> [Document excerpt]:
But how long can the city buck the trend? The National Community Pharmacist Association reported this year that 2,000 independents have disappeared nationally since its survey two years ago. Aside from California (second in the U.S. with 1,846 independent pharmacies) and Florida (1,164), states have independent pharmacy numbers in the hundreds, or lower.

“The further west you go, you’re lucky to find an independent pharmacy at all,” Navarra says. Now, the nationwide decline has hit New York City. It’s tough to get local trend numbers, says Aminov, as they are often overestimated, with some pharmacies holding multiple permits. If those permits get counted individually, and not by establishment, the resulting data will be skewed. But one thing is clear; Manhattan independent pharmacies are struggling.

Navarra and Aminov blame pharmacy benefit management corporations, the middlemen between pharmaceutical manufacturers and pharmacies. Take CVS Caremark for example, a $200 million corporation which, Navarra says, gives preferential treatment to its own entities. Nearly 80% of independent pharmacies surveyed by the national association this year had patients transferred to large chains without the pharmacy’s knowledge or consent.

> [What the task asks]: Continue the passage on independent pharmacies, picking up after its last sentence. The data have no connection to the passage on independent pharmacies.

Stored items
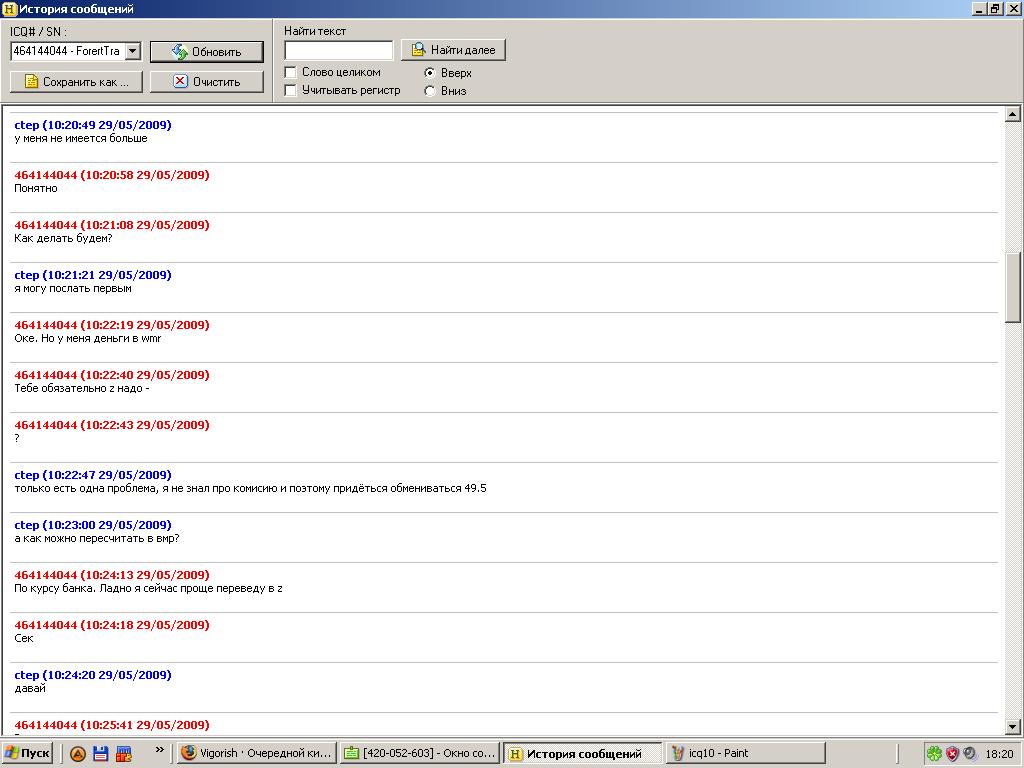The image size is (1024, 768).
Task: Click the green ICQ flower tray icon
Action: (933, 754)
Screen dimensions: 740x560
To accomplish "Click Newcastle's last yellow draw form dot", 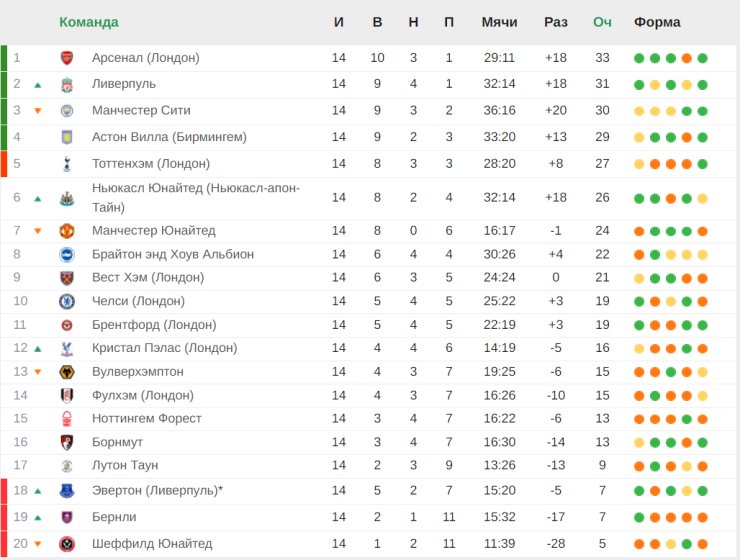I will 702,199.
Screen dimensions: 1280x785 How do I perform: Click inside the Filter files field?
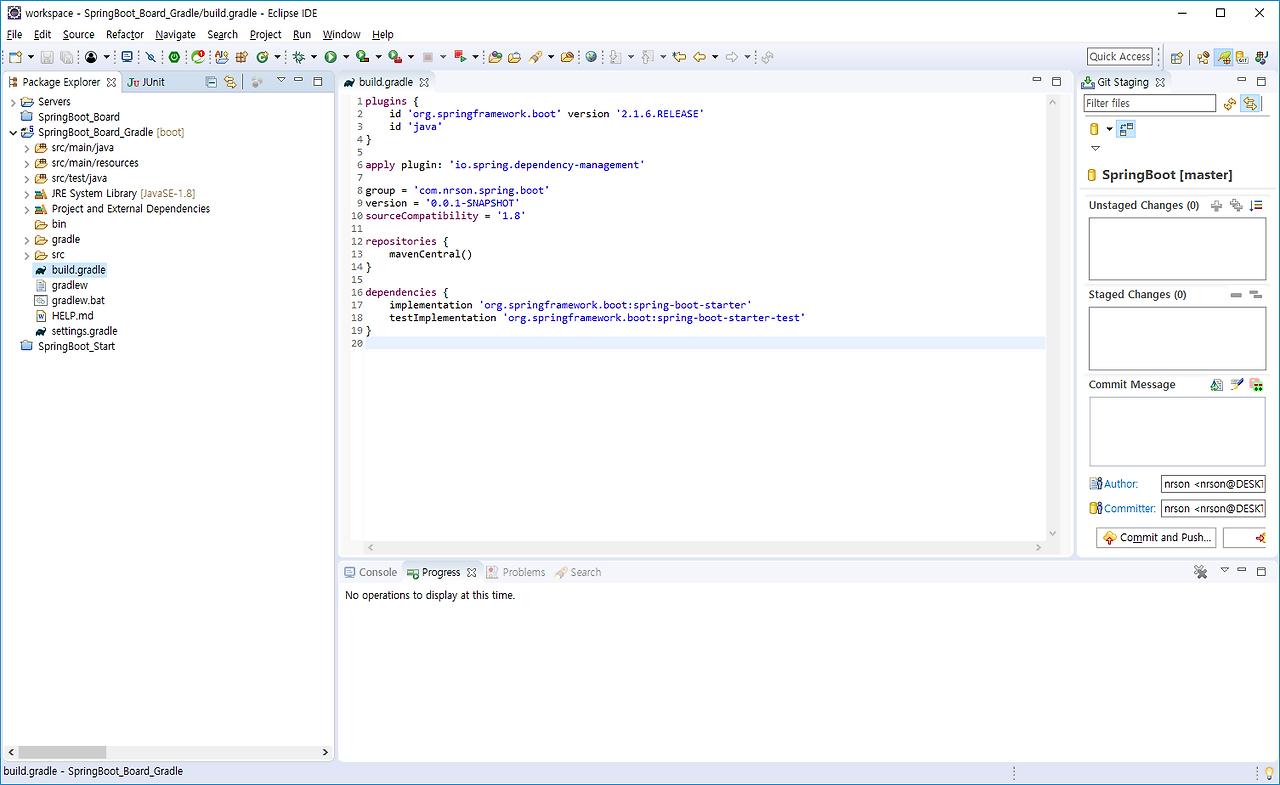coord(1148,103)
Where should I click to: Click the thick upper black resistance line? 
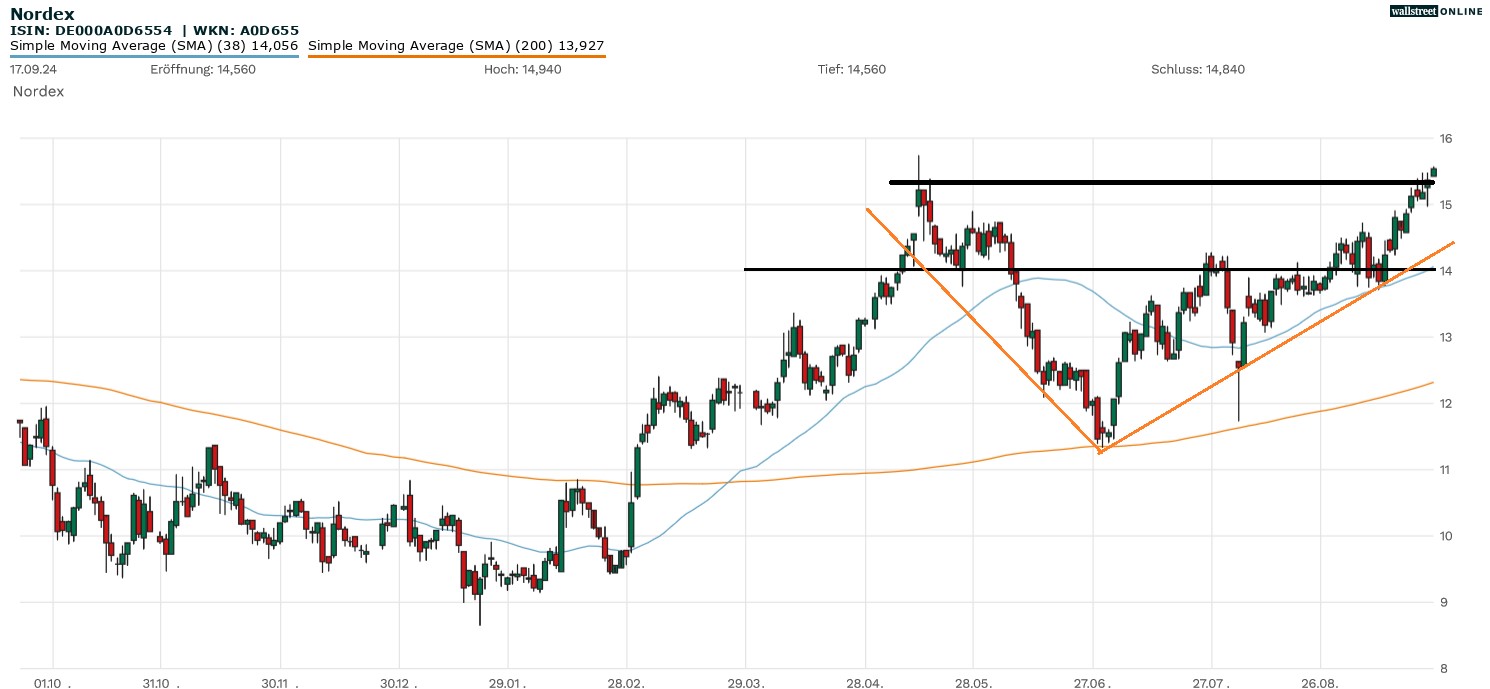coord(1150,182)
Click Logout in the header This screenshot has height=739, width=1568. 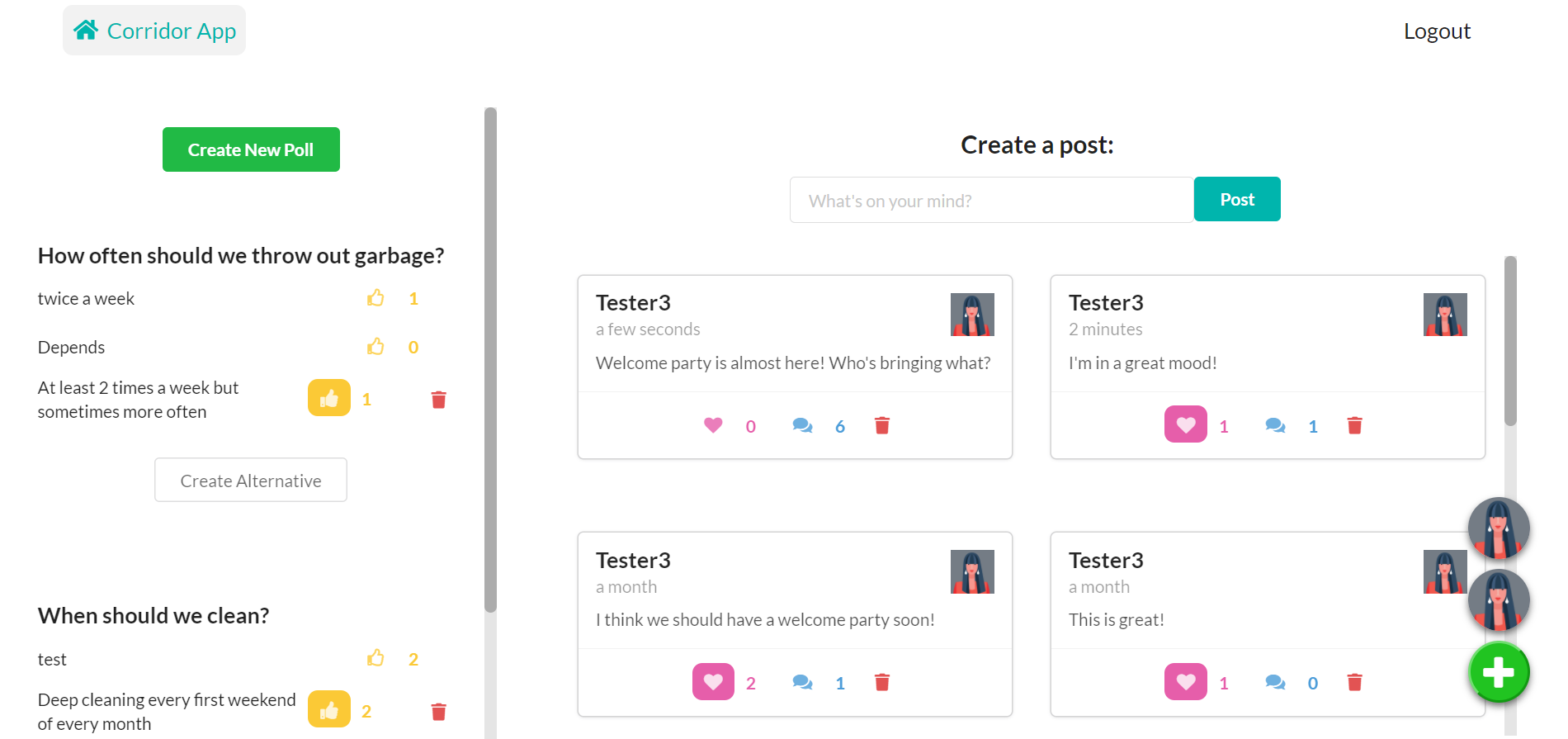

> [Answer below]:
Aminov notes that large chains lack the personal touch of small local pharmacies. “It’s like going to a friend’s house,” she says. “An independent pharmacy is built on relationships.”

Often, independents operate in ethnically diverse neighborhoods, fostering a sense of familiarity and understanding. A Russian immigrant, Aminov knows this well. “My uncle is diabetic, and he doesn’t go to the doctors. Russians can be reluctant to take medication,” she explains. “But when I know where patients are from, I can help them. I understand.”

At Town Drug, half the patients are Spanish speaking, and Navarra is the only employee, of 11, who isn’t. Customers come to the counter, speak to the staff completely in Spanish, get their prescriptions and head out. Town Drug also retains a handful of patients who’ve been customers since the pharmacy opened 45 years ago. Navarra has memorized their files.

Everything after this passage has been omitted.